Matera, city of Sassi

We included Matera on our visit to Puglia. It is actually in Basilicata, the province near Puglia. It was a short drive from Lecce, our favourite stop in Puglia.

Sassi are the habitations dug into the calcareous rock that lines the ravine created by the Gravina River. The sassi of Matera are found on the edges of the ravine and along the top of the ridge that form the town.

Matera is one of the oldest continuously inhabited settlements in the world. It has been in existence since prehistoric times. Cave houses are built on top of one another along narrow streets and alleys, forming courtyards and squares. There are 150 houses of worship carved out of the rock. It makes for an interesting place to visit.

By the early 1900s the town inhabitants were living in extreme poverty with illness brought on from unhealthy living conditions. They suffered from malaria, starvation, disease and malnutrition. In the 1950s the government forcefully relocated the 16,000 residents to more modern housing nearby.

The town was virtually abandoned until descendants were later encouraged to bring the town back to life. Few people actually wanted to live in old cave houses so they were turned into shops, cafes, bars, restaurants, hotels and art galleries and the tourists began to arrive.

Matera was named 2019 European Capital of Culture in Italy and since 1993 it has been on the World Heritage List.

When we arrived it was raining and the town looked a bit drab, so here is a photo from later when the sun came out. It is stunning!

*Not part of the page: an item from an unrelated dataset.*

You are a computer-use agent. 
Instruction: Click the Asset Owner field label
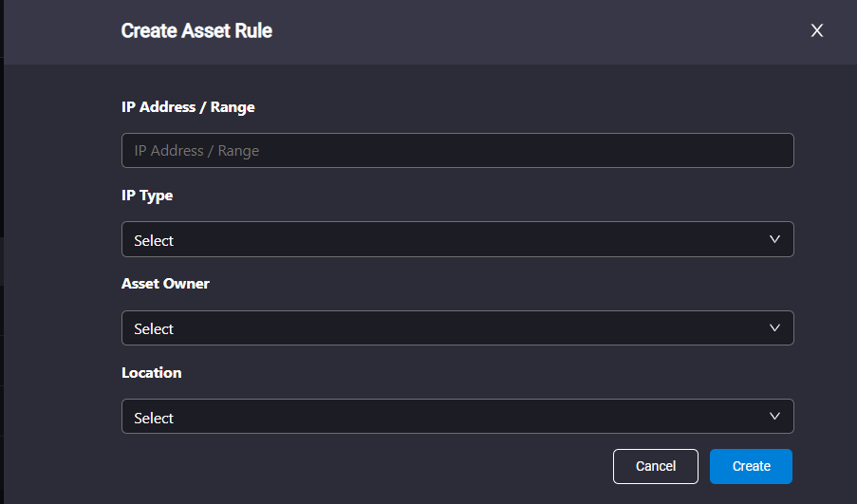point(165,284)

We found our accommodation, Pietragialla, not far into town. Our charming host kindly drove us back up to the top of the new town where our car was parked and brought us back with our cases. We had our own terrace overlooking the town.

Once we had settled in we headed off to explore. We wandered up the hill via a series of laneways, steps and tunnels to the top to the area known as Civita, the oldest part of the settlement. This separates the town into 2 parts, Sasso Barisano and Sasso Caveoso.

At the top is the cathedral of Matera which dates from the 13th century. Its current appearance dates from the 18th century Baroque restoration, while many of the decorations feature biblical symbols dating from the Middle Ages.


After visiting the cathedral we wandered down the other side of the ridge into the Sasso Caveoso area.

San Giovanni in Monterrone and Santa Maria di Idris sit on top of a spur which rises from Sasso Caveoso. The 2 churches are carved out of the rock. Photos were not allowed inside. St Idris has been mentioned in documentations since the 14th century and has a system of cisterns and tanks used for water collection.

Nearby is the church San Pietro e Paolo al Caveoso, begun at the beginning of the 13th century. The facade has 3 portals in Baroque style, each one topped by a niche with a statue.

We walked along the street below the church. It offers great views of different aspects of Matera.

A selection of art dotted the area, including a few exhibits by Salvador Dali.

Beside the Casa Grotta, the cave house mentioned in the previous post, was a chapel dug into the cliff.

…another church.

My favourite was the San Pietro Barisano dating from the 11th century. The interior was completely carved from the rock. There are some stunning frescoes from the 15th century and a crypt that was once used as a burial site. I really wish I had been allowed to take photos in this church. If the attendant had not been hovering around I would have.

I spotted a couple of renovator’s delights in case you are interested in moving to Matera.

Here are a few more photos of sunny Matera.

We had breakfast near our accommodation in a great little cafe. The owner told us he made fresh pasticciotti every morning and we are happy about that.


It would be a pity to spend just one day in Matera, there is a lot to explore.


  1. Ah, thanks for the trip down memory lane – I visited Matera about 7 years ago, and stayed in a converted cave – I was entranced by the town

    • It is certainly an interesting place to visit.

      • With a sad history

  2. I stayed in SAN Hotel Gorgio this June, was amazing, like having my own apartment.
    I am still looking to buy in Bagni de Lucca, a artist, an Australian has a small apartment for sale which looks interesting, we may bump into each other one day.
    Ciao Maxene

    • I am in Bagni di Lucca now for a while. It is a lovely place to be.

  3. What a beautiful gem , this town is. thank you for sharing, Debrah

    • It is an amazing place. I’m pleased we went back a second time. Our first visit coincided with a public holiday and it was so crowded we could barely move.

  4. Cave dwellings still exist in many places but the ones in Matera are a world reference. They are fully habitable and even beautifully appointed nowadays, but I do not want to think at what they must have been like say 100 or even 50 years ago…
    No matter their current conditions and how typical they look… give me Bagni di Lucca any time…

    • I’m with you! It must have been dismal to live in these dwellings, especially in winter.

  5. Thos cave buildings are so striking! I can see why people may not want to live in them but for a shop or a restaurant that’s a great idea.

    • They didn’t want to go back to the old town because of the cramped conditions and the lack of facilities. Having to walk up the steep hill to go to school or go shopping did not appeal.